2.What are some general benefits of the Dutch BV?

The Dutch BV is the most popular legal entity for various reasons, such as the abovementioned limited liability it offers for its directors and shareholders. But that’s not the only advantage, on the contrary, the required minimum share capital is only 1 euro, which is generally divided between 100 shares. This used to be €18.000 in the past, but it changed with the introduction of the Flex-BV in 2012. One massive benefit of the BV is the possibility of establishing a holding structure in which one or more subsidiaries fall under one holding company. You can thus create the perfect company structure according to your preferences, and you also have the option to divide your property and financial risks among several BVs via a holding company structure. Furthermore, selling your company is fiscally attractive. With a private limited company, you can generally sell (part of) the shares at a very favorable price if you own a holding structure. If the holding company owns at least 5% of the shares of the working BV, the participation exemption applies. This tax rule ensures that the sale of shares is tax-free, which means you can invest it all in another company, for example.

The same applies to profits you generate, as there are ways to invest these tax-free as well. Another advantage of the Dutch BV is that you can easily attract investors through the issuance of shares. This provides investors with a certain amount of security, making them more amenable to investing. Additionally, the corporate income tax in the Netherlands is relatively low when compared to other neighboring states. As the owner of a BV, you benefit from this. Business succession with a BV is also easier than with other legal entities. Lastly, you generally make a great impression when owning a BV. Due to the incorporation requirements and strict fiscal regulations, owning a BV exudes professionalism and this will naturally draw customers and potential business partners towards your company.
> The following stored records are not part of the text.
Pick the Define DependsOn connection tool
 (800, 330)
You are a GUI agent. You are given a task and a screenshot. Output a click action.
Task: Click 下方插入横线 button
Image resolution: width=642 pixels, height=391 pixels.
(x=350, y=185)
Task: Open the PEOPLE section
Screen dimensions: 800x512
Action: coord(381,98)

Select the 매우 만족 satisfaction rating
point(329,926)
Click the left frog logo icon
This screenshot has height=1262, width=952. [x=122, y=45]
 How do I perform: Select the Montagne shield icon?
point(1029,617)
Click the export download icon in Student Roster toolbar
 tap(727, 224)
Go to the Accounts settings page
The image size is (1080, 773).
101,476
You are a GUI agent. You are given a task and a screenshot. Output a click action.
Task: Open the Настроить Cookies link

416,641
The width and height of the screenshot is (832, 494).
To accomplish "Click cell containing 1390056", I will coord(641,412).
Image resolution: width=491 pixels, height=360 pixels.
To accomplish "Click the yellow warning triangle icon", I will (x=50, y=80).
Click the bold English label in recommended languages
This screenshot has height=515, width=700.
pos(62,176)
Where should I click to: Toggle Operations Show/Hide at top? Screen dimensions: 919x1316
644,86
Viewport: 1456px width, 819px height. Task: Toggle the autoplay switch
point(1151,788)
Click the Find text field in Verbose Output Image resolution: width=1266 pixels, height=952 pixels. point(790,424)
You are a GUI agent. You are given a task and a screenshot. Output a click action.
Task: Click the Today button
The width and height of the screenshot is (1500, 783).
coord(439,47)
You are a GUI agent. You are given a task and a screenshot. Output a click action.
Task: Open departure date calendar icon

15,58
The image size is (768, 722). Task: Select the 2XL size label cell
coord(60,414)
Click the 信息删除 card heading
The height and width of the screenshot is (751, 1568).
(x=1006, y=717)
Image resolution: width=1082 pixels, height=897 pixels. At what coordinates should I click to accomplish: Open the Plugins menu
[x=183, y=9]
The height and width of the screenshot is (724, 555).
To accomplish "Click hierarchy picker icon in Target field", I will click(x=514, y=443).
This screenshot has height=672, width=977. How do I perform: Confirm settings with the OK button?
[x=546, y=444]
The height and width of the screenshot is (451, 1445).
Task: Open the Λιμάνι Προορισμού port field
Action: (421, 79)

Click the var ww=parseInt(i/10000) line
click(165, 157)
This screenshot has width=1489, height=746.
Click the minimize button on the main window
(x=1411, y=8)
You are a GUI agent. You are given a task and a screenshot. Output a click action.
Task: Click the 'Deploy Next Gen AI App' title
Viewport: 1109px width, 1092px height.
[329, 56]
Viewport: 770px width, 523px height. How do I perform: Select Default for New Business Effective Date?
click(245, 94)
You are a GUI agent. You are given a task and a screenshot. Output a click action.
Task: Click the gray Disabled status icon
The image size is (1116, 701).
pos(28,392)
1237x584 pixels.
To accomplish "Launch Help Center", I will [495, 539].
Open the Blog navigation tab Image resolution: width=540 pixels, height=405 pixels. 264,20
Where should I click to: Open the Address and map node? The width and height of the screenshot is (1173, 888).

3.Why form a BV company in the Netherlands?

The Netherlands is considered one of the top countries for business worldwide, which is proved by the country’s top position in many esteemed international business lists. One interesting fact about Holland is its fantastic strategic position. You will find both Schiphol Airport and the port of Rotterdam in the country, which are never more than a 2-hour drive away from your location due to the small size of the Netherlands. This is especially beneficial for companies that participate in import and export activities, such as logistics companies, web shops, wholesale companies and general trade companies. Next to that, the Dutch are very innovative and welcome foreign entrepreneurs with open arms. Diversity is high on the agenda, and the more interesting companies that settle in Holland, the better. The population is almost entirely bilingual, the Dutch are actually the best non-native English speakers in the world. Most Dutch people even know a third language, such as French or German. You will have no issue finding qualified personnel or freelancers to assist you with your business activities. The economic and political climates are generally stable, creating a safe haven for anyone who is serious about doing business internationally.

4.When should one consider forming a BV company in the Netherlands?

There are many imaginable reasons to establish a company overseas. If the current business climate in your own country is unstable, it is a good solution to consider expanding to other nations. The same goes for businesses that aren’t quite achieving the success you hoped for in your native country, whereas the same company might be very successful elsewhere. Also, you might just be looking to expand your company internationally to cover more ground or attain other types of clients and investors. Some countries might offer higher-educated staff, or more specifically, educated employees that specialize in something you need for your business. For all these reasons, the Netherlands is actually a great choice since it offers everything you might look for. Furthermore, the country is a member state of the European Union (EU) and, as such, has direct access to the European Single Market. Being able to freely trade goods and services between so many countries is a huge benefit for almost any type of company. So, if you would like to take your business to the next level, the Netherlands is an absolutely fantastic location to choose.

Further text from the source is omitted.